C’è un filo di tensione che attraversa la politica italiana in queste ore. In Toscana, il calo di affluenza di circa cinque punti non è solo un dato statistico: è un sintomo politico. Nei palazzi, nei circoli e perfino nei caffè romani si commenta con lo stesso tono sospeso: qualcosa si sta muovendo. E non contro il candidato, ma contro la linea.
Da giorni, analisti e intellettuali – di destra ma anche della sinistra riformista – guardano a questo voto come a un possibile spartiacque. Per molti, la astensione è diventata la forma più sottile di dissenso: un modo per colpire senza tradire. Non contro Eugenio Giani, che è considerato un amministratore solido e rispettato, ma contro il posizionamento politico della segretaria Elly Schlein, sempre più percepita come prigioniera della sinistra movimentista e dei 5 Stelle.
La sinistra contro se stessa

“Qui non si punisce la Toscana, si punisce Roma”, sussurra un politologo vicino al mondo progressista. E la frase gira di bocca in bocca. L’idea è che questa astensione non nasca dal disinteresse, ma da un disagio profondo dentro lo stesso campo progressista: un elettorato che non si riconosce più in una sinistra gruppettata, radicale, intenta a parlare alle minoranze più rumorose invece che alla maggioranza silenziosa.

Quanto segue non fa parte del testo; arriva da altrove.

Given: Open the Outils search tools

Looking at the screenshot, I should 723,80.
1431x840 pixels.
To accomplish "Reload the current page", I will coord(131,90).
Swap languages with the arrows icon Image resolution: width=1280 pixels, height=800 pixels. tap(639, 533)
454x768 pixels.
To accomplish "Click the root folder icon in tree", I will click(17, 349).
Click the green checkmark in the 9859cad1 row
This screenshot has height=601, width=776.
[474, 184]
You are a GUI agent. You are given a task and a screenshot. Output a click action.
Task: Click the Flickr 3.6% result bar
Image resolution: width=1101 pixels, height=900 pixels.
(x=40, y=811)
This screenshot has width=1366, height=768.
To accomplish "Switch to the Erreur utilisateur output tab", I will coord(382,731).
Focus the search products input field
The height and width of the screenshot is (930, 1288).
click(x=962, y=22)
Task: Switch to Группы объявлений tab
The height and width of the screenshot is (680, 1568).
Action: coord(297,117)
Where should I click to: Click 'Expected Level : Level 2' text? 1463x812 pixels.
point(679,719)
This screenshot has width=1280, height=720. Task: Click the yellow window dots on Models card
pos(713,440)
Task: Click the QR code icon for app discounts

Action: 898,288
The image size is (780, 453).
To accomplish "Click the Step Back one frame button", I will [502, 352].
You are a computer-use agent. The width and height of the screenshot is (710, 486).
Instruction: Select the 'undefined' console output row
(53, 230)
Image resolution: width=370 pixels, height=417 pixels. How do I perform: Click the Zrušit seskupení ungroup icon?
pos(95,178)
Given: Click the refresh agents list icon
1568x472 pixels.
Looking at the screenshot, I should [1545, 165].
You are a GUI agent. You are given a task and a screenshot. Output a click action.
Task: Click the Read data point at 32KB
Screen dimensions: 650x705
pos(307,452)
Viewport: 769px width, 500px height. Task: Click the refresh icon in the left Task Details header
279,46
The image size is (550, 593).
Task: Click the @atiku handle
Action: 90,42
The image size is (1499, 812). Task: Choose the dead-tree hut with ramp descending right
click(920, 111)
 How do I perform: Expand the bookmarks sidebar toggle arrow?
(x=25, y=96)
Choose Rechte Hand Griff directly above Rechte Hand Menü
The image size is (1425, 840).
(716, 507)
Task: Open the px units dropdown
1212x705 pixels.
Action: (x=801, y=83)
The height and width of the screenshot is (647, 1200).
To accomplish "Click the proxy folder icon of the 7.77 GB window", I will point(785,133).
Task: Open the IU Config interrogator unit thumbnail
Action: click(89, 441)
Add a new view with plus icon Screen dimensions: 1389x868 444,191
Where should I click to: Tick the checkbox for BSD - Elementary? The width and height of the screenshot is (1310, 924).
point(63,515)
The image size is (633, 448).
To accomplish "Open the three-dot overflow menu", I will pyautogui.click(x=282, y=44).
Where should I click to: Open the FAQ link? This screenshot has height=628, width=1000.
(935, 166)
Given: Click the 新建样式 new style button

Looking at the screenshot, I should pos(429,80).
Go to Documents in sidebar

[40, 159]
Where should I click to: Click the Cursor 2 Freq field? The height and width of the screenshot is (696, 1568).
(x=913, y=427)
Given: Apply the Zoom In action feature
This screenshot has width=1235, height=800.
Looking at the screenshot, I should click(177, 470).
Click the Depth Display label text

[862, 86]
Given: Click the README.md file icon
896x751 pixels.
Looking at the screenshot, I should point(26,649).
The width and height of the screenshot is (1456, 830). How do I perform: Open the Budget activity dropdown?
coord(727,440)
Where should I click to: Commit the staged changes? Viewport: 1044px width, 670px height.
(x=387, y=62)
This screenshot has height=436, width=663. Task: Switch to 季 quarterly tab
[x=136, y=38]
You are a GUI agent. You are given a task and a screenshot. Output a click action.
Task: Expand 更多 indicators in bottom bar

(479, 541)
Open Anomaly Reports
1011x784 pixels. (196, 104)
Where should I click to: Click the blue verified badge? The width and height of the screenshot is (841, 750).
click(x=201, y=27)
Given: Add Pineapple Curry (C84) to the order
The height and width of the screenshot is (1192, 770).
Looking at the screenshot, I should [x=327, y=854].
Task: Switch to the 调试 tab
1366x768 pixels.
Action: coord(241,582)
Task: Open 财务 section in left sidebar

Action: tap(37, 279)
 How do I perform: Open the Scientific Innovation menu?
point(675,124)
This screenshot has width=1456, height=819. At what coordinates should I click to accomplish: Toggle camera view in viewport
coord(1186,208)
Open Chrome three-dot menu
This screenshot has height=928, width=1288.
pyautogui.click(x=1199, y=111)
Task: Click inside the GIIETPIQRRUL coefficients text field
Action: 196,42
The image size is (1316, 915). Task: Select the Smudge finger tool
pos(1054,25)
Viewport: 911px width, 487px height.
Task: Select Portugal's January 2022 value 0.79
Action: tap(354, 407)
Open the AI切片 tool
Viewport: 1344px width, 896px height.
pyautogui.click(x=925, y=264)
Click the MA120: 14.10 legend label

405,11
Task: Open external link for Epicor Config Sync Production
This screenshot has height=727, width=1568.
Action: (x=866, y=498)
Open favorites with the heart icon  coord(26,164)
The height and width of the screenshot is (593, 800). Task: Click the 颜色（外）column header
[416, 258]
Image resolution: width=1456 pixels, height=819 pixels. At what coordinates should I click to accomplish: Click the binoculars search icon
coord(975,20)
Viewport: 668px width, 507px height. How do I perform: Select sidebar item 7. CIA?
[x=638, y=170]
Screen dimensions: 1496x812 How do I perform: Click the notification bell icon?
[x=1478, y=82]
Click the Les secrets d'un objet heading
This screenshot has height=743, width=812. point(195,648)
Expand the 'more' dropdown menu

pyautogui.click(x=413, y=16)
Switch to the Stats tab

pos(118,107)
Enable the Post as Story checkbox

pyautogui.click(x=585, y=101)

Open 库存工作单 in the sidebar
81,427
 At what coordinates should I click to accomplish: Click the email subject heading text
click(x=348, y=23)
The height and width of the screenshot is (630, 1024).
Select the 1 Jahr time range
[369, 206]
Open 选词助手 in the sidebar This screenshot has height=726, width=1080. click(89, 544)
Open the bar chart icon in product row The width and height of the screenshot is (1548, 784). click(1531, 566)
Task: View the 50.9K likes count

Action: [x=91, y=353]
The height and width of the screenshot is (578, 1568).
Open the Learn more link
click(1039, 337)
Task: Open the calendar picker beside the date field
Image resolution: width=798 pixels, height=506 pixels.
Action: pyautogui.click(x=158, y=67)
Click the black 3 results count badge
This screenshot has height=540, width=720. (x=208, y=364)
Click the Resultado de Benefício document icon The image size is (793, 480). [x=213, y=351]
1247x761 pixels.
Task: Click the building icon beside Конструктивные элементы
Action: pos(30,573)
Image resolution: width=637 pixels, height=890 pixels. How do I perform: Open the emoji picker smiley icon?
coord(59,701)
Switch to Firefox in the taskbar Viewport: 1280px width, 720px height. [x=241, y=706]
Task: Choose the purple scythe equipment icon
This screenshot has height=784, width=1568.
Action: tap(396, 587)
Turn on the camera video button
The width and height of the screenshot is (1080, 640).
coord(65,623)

In questa lettura, Giani diventa la prima vittima della linea Schlein: un governatore che paga la distanza tra il partito e il suo popolo. “Non è lui che è debole”, dice un ex ministro riformista, “è la segreteria che ha perso il contatto con il Paese reale”. Ecco perché, in molti ambienti, si coltiva una speranza quasi inconfessabile: che la sconfitta in Toscana apra la strada a una resa dei conti nel partito e costringa la segretaria alle dimissioni.
La resa dei conti nel partito
La preoccupazione corre anche tra i vertici locali, dove si percepisce il rischio di un’astensione selettiva: non un ritiro neutro, ma un gesto politico. “È una ribellione dolce, ma consapevole”, osserva un docente fiorentino, vicino alle posizioni moderate del centrosinistra. “Molti non vogliono consegnare la regione alla destra, ma vogliono dire basta a questa deriva identitaria che isola il partito dal Paese.”
Nel frattempo, nel centrodestra, nessuno si sbilancia. L’ordine è il silenzio, ma la convinzione cresce: “Non serve vincere, basta che loro si dividano”. E la sensazione, condivisa da chi osserva la scena con più distacco, è che non sia solo la Toscana a tremare, ma l’intera architettura politica costruita dalla Schlein in questi mesi.
Se davvero Giani dovesse perdere, la Toscana non sarebbe la causa ma la conseguenza di un fallimento nazionale. E per la segretaria, a quel punto, non resterebbe che scegliere: ammettere l’errore o lasciare il campo.